The most frequently mentioned experienced effects of the practicals were: ‘contextualizing of theory’, ‘better memorizing of clinical pictures’, ‘understanding of the impact of disease’, and ‘deepening of the subject matter’. Last but not the least; students highly valued the feedback by the patients. Surprisingly, while students’ expectations towards the ‘understanding of the impact of the disease’ were not high (15.4%), a majority of the students mentioned it as an important effect afterwards (91.6% and 95.7%). This outcome illustrates, in our opinion, not so much the disinterest of the students in the impact of the disease on the patient but the lack of experience with RPL in our curriculum. Our findings are in agreement with findings of other investigators [18, 20, 23] and underline the strong effects of contact with real patients even when it is relatively limited in scope as in this study.

There are several limitations to this study.

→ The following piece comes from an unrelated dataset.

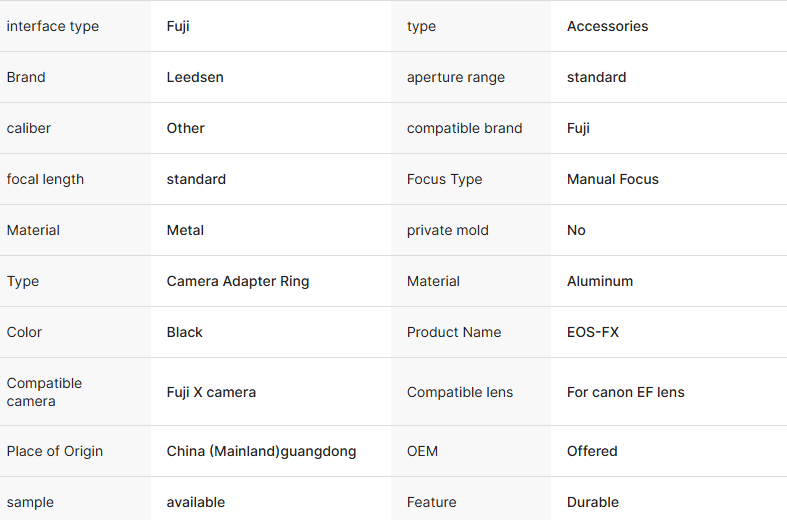Click the 'interface type' label

[53, 26]
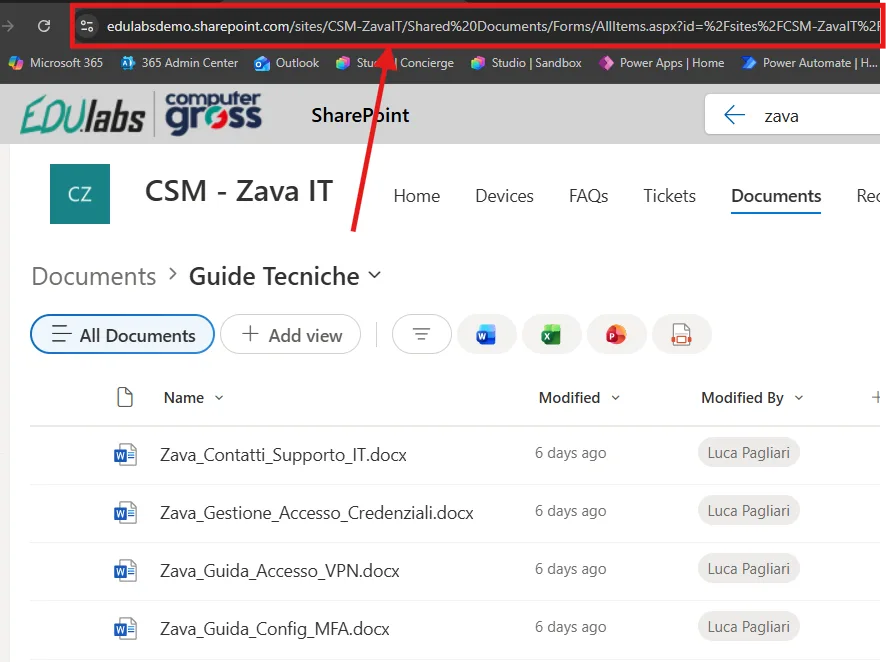Image resolution: width=886 pixels, height=662 pixels.
Task: Filter documents by PowerPoint file type
Action: [x=616, y=335]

Firstly, due to the local situation, the study is set up as a non-randomized observational study and is thus subjected to bias such as volunteer bias. This presumption is supported by the finding that past test grades of the participants were higher than those of the non-participants. The fact that participants more often than non-participants stated enrolment in the (non-obligatory) educational modules in earlier blocks point in the same direction. We tried to correct for this potential confounder by presenting the data on primary outcome before and after correction for past test results.

Another source of bias might be the lack of blinding of the study participants. The study participants were, indeed, aware that they were participating in a study and they were not blinded to the intervention. They were, however, unaware of the nature of the questions constituting the questionnaires.

Secondly, due to study design, the participants in practicals enjoyed three more teaching hours than the non-participants. Thus, theoretically, better performance of the participants might be due to the higher number of teaching hours.

Finally, the response rate on the digital (NetQuestionnaire) questionnaires is relatively low. Q1 was completed by 44%, while Q2 by 40% of the participants. Reported response rate of electronic surveys with students varies between 22% and 89% depending on multiple factors such as the recruitment of the survey participants, follow-up contacts, number of reminders, survey length, issue salience, and number of previous surveys received [22, 41, 42]. Increasing number of electronic surveys in our institution might be the cause of low response rate in this study and thus limit the value of results on the secondary outcomes. Clearly, response was much higher when a paper–pencil questionnaire was presented directly after our students finished the end-of-block test (overall response 79%).

In conclusion, this is one of the few studies demonstrating that real patient learning of musculoskeletal disorders does have a positive effect on students’ performance in assessments of knowledge and clinical reasoning. Early introduction of ‘real’ musculoskeletal pathology linked together with the teaching of theoretical knowledge in the preclinical medical education might be an important step towards early recognition of inflammatory diseases, early treatment, and better prognosis of the patients. Future research should be directed towards its effects on competences such as clinical skills, professional attitudes, and long-term effects of this intervention.